If you're looking for a pocket-size portable audio recorder capable of 24-bit fidelity, the Edirol R-09 is tough to beat.
The two best things going for the Edirol R-09 are its spectacular built-in stereo microphones, and its compact design. Put another way, having the R-09 shoved in a shirt pocket with its mics peeking out offers one of the most discreet and high-quality means to record concerts and lectures.
A door on the bottom of the Edirol R-09 slides back to reveal the SD memory slot and mini-USB connection. Pulling the door forward uncovers a compartment for two AA batteries. It's a little cumbersome at first to finesse the R-09's battery compartment open, but after a few trials swapping out the batteries, you'll get the hang of it.

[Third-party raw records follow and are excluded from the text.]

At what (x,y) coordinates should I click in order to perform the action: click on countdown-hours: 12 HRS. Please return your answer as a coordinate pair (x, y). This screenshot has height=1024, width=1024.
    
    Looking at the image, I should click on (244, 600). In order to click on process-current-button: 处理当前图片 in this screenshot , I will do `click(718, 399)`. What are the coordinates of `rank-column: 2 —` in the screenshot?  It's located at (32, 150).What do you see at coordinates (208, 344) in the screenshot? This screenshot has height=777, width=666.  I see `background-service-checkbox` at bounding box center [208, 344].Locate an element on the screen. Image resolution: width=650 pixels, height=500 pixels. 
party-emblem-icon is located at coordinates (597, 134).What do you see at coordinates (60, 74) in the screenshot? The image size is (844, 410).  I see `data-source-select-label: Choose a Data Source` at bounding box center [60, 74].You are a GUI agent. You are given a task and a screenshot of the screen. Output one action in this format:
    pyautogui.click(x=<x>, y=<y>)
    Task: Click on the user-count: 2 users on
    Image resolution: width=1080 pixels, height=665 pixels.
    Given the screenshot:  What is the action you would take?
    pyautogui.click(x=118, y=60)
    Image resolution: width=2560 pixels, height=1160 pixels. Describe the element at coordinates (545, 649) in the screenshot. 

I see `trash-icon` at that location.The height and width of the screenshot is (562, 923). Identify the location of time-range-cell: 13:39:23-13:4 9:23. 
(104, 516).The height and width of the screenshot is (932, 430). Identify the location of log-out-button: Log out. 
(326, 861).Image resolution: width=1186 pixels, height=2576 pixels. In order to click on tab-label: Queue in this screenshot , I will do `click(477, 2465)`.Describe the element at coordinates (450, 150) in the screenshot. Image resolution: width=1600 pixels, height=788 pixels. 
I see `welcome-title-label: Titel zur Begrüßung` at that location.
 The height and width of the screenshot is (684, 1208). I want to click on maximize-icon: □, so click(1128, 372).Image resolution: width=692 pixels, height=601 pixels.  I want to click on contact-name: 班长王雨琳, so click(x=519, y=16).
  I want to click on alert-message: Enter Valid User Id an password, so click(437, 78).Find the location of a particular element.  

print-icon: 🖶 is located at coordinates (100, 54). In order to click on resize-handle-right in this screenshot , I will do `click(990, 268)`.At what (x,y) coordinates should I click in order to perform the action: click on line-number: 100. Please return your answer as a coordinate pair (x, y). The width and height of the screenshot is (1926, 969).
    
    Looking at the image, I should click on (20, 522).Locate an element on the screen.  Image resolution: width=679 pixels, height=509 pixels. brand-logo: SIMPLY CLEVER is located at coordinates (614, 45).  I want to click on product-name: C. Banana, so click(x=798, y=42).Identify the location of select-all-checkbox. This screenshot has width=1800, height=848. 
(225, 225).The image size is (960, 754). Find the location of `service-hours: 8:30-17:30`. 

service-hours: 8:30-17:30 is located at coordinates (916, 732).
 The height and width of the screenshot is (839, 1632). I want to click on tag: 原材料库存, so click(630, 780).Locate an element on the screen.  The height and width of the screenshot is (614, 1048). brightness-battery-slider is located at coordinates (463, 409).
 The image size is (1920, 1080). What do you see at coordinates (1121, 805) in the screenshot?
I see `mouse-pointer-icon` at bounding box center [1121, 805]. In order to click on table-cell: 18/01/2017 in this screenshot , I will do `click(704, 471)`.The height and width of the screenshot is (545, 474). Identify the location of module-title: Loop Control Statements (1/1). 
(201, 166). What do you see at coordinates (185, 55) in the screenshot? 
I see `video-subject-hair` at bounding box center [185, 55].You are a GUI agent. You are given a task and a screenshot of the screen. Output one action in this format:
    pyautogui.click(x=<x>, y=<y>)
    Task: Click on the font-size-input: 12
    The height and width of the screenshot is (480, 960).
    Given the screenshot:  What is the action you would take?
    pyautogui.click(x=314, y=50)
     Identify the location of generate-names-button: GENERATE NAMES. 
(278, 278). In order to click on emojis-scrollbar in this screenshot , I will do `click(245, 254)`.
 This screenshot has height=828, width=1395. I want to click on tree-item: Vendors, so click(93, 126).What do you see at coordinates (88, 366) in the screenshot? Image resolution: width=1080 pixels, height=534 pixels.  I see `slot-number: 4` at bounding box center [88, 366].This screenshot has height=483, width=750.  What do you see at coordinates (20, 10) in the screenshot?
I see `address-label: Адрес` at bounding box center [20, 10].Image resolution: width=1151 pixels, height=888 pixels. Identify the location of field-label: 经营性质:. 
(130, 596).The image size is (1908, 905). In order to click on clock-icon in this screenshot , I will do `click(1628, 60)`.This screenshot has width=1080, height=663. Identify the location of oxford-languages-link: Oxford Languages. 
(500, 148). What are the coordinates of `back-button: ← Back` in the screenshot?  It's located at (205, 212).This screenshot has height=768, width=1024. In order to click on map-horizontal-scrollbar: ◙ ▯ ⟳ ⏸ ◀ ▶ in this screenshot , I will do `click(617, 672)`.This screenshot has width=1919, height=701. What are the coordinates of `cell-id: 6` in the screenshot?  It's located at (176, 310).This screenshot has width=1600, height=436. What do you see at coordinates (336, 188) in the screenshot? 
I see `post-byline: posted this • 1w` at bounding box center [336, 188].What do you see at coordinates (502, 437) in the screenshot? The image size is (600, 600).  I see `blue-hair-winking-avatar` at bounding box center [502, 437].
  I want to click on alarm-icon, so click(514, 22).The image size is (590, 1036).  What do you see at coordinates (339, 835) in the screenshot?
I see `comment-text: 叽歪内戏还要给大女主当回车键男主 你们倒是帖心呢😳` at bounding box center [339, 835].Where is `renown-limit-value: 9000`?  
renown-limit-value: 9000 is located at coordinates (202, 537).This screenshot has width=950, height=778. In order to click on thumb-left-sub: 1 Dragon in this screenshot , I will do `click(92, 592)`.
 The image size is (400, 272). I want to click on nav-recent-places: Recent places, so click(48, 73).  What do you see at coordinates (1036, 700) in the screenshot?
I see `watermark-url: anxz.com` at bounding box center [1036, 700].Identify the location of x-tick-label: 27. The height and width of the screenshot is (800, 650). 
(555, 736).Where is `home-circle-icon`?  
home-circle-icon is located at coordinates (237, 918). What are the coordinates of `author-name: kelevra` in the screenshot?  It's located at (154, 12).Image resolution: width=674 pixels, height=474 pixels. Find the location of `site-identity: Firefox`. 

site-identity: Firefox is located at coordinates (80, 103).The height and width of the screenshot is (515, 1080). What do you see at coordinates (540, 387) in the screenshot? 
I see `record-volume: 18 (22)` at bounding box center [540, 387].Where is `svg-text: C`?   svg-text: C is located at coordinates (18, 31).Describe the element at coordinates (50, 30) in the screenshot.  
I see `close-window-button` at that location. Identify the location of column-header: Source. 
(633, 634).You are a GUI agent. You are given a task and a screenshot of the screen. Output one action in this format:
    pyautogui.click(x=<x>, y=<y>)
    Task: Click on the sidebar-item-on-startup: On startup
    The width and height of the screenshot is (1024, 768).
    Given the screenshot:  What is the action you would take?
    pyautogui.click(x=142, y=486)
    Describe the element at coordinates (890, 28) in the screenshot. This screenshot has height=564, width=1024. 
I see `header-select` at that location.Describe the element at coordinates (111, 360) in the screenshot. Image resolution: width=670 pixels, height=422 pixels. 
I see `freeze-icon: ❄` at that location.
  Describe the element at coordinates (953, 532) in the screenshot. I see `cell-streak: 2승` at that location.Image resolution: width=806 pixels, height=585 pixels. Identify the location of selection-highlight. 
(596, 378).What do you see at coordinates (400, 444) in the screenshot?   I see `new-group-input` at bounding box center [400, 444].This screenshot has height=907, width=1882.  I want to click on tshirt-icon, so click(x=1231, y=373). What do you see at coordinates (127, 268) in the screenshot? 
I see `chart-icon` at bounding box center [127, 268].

The back of the R-09 features four small switches for features we're happy aren't buried in menus, including automatic gain control (AGC), mono/stereo microphone type, low-frequency recording filter, and low/high microphone sensitivity.
On the right side of the R-09, you'll find the headphone jack, headphone volume buttons, and a hold switch. Problem is, the all-black buttons are nearly impossible to see. In this shot you can also get a sense of the R-09's thickness. At exactly one inch thick, the R-09 may seem chunky compared to today's Flash memory MP3 players, but it is one of the thinnest pro-audio mobile recorders available.
The Edirol R-09 comes bundled with a power adapter, a USB cable, and a 64MB SD memory card (not shown). Expect to shell out a little more money for a higher capacity SD card. Edirol also sells accessories for the R-09, including an external microphone, a leather case with a detachable tripod stand, a mic stand adapter, and a microphone wind screen.
Using the loophole built into the top of the recorder, you can attach a lanyard and wear the R-09 around your neck. Wearing the Edirol R-09 makes it easy to capture concerts, lectures and interviews hands-free. We were happy to find that recordings made while wearing the R-09 around our neck didn't pick up much distortion from the mics rubbing against our shirt or being jostled by walking.
You can do a lot of damage with a handheld recorder. While covering portable recorders, we've received emails from journalists, amateur podcasters, and even court reporters, who depend on recorders like the R-09 to gather interviews and testimonials. In this photo you can get a sense of one of our disappointments with the Edirol R-09--the screen. The R-09's tiny, dim LCD is nearly impossible to see in direct sunlight.
The left side of the R-09 includes a power button, input gain control, and a hinged rubber door that conceals the power adapter input. Just like the right side, the black buttons on the left suffer from being difficult to see against their black surroundings.